Are “happy” customers “more loyal?” It might be hard to say. Satisfied customers--it often is believed--lead to loyal customers, which in turn leads to profits.
Customer satisfaction typically is thought of as a predictor of customer buying intentions and loyalty, propensity to desert one provider in favor of another, account longevity, revenue per relationship and financial performance. That is perhaps one reason so many executives take stock in the net promoter score, a measure of customer satisfaction, in telecom and other industries.
“Customer satisfaction is a leading indicator of company financial performance,” says the American Customer Satisfaction Index. “Stocks of companies with high ACSI scores tend to do better than those of companies with low scores.”
But the relationships are not always so clear.
“What we’ve found is that the relationship between loyalty and profitability is much weaker—and subtler—than the proponents of loyalty programs claim,” say Werner Reinartz, Professor of Marketing at the University of Cologne, and V. Kumar, executive director of the Center for Excellence in Brand and Customer Management at Georgia State University’s J. Mack Robinson College of Business.
source: Harvard Business Review
“Specifically, we discovered little or no evidence to suggest that customers who purchase steadily from a company over time are necessarily cheaper to serve, less price sensitive, or particularly effective at bringing in new business,” they argue. The researchers find “no evidence” to support such claims.
In fact, some would argue, some potential buyers should be actively discouraged. In the colloquial, “there are some customers you do not want.”
source: Harvard Business Review
I’ve never been completely convinced that satisfaction and loyalty are related in a linear way, though. For starters, satisfaction and loyalty have different reference points.
“Customer satisfaction is a self-reported measure of how much customers ‘likes' a company and how happy they are with goods purchased or services obtained from the company,” says Mark Klein, Loyalty Builders CEO. “Customer loyalty, on the other hand, is a company-calculated metric of likelihood to purchase again or not defect to a competitor.”
Also, customers can “like” a product and yet buy a competitor’s offering, without having any change in a “satisfaction” score. “Just because they’re happy with their current brand doesn’t mean they won’t switch if a lower price is offered elsewhere,” notes Actionable Research.
Loyalty is what firms want, and satisfaction is seen as a proxy for loyalty. That might not generally be the case.
But some question net promoter score relevance and predictive power, as popular as NPS is in many firms. “Two 2007 studies analyzing thousands of customer interviews said NPS doesn’t correlate with revenue or predict customer behavior any better than other survey-based metric,” two reporters for the Wall Street Journal report. “A 2015 study examining data on 80,000 customers from hundreds of brands said the score doesn’t explain the way people allocate their money.”

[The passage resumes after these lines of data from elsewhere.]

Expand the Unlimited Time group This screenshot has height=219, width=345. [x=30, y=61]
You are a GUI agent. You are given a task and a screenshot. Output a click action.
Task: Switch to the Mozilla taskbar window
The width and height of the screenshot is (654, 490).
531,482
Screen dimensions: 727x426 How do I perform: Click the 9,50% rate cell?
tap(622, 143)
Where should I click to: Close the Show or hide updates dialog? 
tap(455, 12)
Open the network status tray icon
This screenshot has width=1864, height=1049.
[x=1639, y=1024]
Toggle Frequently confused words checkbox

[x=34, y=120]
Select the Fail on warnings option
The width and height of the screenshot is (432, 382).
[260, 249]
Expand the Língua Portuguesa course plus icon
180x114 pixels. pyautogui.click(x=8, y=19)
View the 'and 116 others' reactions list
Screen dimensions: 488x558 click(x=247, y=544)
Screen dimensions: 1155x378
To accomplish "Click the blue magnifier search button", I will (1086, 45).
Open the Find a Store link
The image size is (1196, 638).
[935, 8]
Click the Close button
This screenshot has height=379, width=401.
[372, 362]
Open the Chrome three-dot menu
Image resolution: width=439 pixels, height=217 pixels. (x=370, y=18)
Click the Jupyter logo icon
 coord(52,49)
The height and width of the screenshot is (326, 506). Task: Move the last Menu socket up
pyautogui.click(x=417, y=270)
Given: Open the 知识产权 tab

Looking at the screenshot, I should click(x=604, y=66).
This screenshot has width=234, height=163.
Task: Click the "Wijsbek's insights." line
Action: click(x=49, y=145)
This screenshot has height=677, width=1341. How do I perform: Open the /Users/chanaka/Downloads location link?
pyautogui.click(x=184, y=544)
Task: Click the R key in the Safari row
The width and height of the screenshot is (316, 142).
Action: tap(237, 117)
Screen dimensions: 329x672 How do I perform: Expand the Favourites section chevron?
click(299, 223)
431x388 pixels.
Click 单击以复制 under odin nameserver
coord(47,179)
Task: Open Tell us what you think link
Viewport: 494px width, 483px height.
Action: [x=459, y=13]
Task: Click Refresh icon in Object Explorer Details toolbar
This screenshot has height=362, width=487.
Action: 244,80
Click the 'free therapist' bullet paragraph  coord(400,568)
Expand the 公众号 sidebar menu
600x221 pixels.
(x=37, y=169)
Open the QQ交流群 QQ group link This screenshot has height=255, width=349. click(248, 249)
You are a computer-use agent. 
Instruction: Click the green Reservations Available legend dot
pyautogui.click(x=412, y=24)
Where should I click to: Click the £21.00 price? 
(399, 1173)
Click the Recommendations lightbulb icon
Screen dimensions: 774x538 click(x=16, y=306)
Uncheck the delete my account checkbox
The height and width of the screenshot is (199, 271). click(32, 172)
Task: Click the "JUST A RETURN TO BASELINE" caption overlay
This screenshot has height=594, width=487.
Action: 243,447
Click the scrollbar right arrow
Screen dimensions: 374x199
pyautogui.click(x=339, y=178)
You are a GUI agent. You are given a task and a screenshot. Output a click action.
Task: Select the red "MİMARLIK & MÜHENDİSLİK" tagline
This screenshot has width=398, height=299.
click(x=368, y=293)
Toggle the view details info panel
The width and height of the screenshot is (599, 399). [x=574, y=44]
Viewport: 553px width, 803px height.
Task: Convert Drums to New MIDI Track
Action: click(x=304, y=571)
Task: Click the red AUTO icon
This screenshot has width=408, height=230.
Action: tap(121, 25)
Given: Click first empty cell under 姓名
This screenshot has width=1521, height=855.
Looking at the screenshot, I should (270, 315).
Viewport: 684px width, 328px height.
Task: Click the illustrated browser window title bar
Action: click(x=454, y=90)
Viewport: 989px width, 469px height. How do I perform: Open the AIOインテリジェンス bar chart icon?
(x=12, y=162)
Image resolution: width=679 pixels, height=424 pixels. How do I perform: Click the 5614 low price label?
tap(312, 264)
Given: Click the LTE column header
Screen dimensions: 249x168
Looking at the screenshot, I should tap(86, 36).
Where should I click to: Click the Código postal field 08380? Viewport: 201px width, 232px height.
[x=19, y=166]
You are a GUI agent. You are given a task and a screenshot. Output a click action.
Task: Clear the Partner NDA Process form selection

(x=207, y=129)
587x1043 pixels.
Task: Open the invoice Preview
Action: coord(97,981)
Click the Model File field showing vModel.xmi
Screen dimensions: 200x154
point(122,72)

Of all the criticisms, lack of predictive capability might be the most significant, since that is what the NPS purports to do: predict repeat buying behavior.
“The science behind NPS is bad,” says Timothy Keiningham, a marketing professor at St. John’s University in New York, and one of the co-authors of the three studies. “When people change their net promoter score, that has almost no relationship to how they divide their spending,” he said.
Others might argue that social media has changed the way consumers “refer” others to companies and products. Some question the methodology.
As valuable as the “loyalty drives profits” argument might be, it is reasonable to question how well the NPS, or any other metric purporting to demonstrate the causal effect of loyalty or satisfaction on repeat buying, actually can predict such behavior.
Some argue that “satisfaction” might not predict very much. What might have predictive value is “totally satisfied” customers. Mere “satisfaction” is not predictive of loyalty, in other words.
Xerox, for example, discovered that Its totally satisfied customers were six times more likely to repurchase Xerox products over the next 18 months than its satisfied customers. Merely satisfying customers is not enough to keep them loyal, in competitive markets.
In other words, “satisfied customers” can, and will, defect. Totally satisfied customers tend not to churn, and tend to buy more from any supplier.
source: Harvard Business Review
It might be hard to find anyone who believes there is no relationship between customer satisfaction and business outcomes. But the relationship might well be more complicated than we suppose.